A common denominator is a shared multiple of the denominators of two or more fractions. When you are working with complex fractions, or any fractions that need to be added or subtracted, having a common denominator is essential. It's like giving all the fractions a uniform base so that they can be easily compared or combined.

Finding a common denominator involves looking at the denominators you have and determining the smallest number that each can divide into without a remainder. For example, if your denominators are 5 and 10, the common denominator is 10, because 5 goes into 10 exactly twice. However, the denominators in algebraic expressions, like the ones in our exercise \(2x - 5\) and \(8x - 20\), can also share a common factor, leading us to identify that \(8x - 20\) can be simplified to \(4(2x - 5)\), making \(2x - 5\) the common denominator.

To subtract fractions, we must first ensure that they have a common denominator, as emphasized in an earlier section. Once we have established this, the numerators of the fractions can be directly subtracted from one another. This is like saying if you have a quarter of a pizza and you give away an eighth of a pizza, how much is left if both pieces come from pizzas of the same size?

In our exercise, we had two fractions \(\frac{1}{2x - 5} - \frac{7}{8x - 20}\) which, after finding a common denominator, allowed us to subtract the numerators to simplify the expression. It’s important to handle the subtraction carefully to avoid mistakes. This step simplifies the complex fraction significantly, reducing it to a single fraction in the numerator.
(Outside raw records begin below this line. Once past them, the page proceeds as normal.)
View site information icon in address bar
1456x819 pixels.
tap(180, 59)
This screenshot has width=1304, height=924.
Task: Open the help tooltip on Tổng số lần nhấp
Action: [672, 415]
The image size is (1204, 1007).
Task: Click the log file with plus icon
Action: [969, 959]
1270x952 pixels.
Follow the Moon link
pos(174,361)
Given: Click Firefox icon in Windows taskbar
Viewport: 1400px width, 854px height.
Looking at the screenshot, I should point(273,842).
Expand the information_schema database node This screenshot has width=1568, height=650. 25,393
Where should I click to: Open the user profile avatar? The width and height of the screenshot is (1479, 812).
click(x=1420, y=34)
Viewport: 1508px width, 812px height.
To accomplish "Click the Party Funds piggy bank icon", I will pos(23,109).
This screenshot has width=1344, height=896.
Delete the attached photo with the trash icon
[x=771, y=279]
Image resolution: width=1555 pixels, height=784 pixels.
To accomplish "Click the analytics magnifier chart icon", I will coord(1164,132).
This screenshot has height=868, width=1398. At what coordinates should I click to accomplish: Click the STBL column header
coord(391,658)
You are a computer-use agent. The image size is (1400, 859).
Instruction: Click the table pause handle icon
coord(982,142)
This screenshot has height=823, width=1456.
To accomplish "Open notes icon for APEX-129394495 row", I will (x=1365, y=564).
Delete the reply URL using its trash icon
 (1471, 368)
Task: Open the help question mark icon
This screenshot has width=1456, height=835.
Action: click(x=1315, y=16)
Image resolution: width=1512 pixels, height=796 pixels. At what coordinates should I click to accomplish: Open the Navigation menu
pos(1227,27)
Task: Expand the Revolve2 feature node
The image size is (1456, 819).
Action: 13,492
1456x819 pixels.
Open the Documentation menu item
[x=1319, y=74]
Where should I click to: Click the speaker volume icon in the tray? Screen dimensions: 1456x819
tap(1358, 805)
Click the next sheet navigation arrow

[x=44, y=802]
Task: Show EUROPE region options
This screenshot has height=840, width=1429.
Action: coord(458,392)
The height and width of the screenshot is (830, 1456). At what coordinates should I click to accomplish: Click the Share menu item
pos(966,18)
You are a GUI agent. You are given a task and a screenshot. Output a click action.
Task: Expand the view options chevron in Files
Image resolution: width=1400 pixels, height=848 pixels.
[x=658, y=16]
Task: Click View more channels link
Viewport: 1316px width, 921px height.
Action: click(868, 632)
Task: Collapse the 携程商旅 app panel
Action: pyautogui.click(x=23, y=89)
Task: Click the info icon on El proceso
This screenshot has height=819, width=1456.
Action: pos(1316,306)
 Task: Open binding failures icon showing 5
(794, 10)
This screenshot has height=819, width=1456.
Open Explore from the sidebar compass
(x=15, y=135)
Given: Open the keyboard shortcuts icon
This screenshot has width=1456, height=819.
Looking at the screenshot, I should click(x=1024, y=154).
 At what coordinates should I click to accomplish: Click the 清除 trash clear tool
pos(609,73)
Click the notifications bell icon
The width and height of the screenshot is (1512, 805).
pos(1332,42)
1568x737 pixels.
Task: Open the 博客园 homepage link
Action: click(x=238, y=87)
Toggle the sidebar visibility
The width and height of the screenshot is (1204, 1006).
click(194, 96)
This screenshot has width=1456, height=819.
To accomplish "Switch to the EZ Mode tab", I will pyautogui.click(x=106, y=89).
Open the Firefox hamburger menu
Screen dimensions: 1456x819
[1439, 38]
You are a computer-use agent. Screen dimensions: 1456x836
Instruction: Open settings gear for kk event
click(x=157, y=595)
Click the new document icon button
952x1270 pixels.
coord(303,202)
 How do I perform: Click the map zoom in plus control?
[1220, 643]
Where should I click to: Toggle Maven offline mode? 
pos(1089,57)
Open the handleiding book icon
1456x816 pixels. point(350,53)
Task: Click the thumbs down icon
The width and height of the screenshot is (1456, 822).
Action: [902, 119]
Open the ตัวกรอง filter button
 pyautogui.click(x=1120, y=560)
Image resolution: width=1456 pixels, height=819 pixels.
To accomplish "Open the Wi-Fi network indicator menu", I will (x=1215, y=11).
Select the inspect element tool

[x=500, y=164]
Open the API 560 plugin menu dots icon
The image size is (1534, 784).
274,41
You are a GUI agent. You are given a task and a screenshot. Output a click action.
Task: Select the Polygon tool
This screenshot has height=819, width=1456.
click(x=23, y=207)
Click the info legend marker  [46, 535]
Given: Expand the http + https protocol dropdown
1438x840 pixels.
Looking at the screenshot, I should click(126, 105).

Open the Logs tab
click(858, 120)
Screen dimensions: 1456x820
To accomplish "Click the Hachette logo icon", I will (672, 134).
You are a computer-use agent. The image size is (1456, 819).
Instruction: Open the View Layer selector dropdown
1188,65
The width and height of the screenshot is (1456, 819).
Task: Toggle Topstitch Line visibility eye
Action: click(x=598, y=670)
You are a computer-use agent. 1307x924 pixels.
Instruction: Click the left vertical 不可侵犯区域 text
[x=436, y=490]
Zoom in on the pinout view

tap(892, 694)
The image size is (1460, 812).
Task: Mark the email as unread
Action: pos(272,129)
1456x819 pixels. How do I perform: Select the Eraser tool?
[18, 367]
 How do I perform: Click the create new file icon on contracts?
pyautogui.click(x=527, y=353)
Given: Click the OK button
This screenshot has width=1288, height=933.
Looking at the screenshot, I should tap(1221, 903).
The reciprocal of a fraction is simply a flipped version of the original fraction. Often referred to as the 'multiplicative inverse,' this means turning the numerator into the denominator and the denominator into the numerator. The reciprocal of \(\frac{a}{b}\) is \(\frac{b}{a}\), given that neither 'a' nor 'b' are zero, because division by zero is undefined.

In the context of our example, we used the reciprocal when simplifying the complex fraction by multiplying the numerator \(\frac{-3}{2x - 5}\) by the reciprocal of the denominator \(\frac{x}{2x - 5}\), which is \(\frac{2x - 5}{x}\). Multiplying by the reciprocal is essentially dividing by the original fraction, allowing the complex fraction simplification to be executed smoothly.

An algebraic expression is a mathematical phrase that can include numbers, variables, and operation symbols. These expressions represent quantities without a fixed value, often used to describe general rules or relationships.

In our problem, the algebraic expressions are represented by the denominators in the complex fraction, \(2x - 5\) and \(8x - 20\), and the variables within them complicate the arithmetic. Yet, understanding how to manipulate these expressions is key to simplifying the complex fraction. It's like having a recipe where the exact amount of an ingredient may change each time you bake, but the relationship between the ingredients remains the same.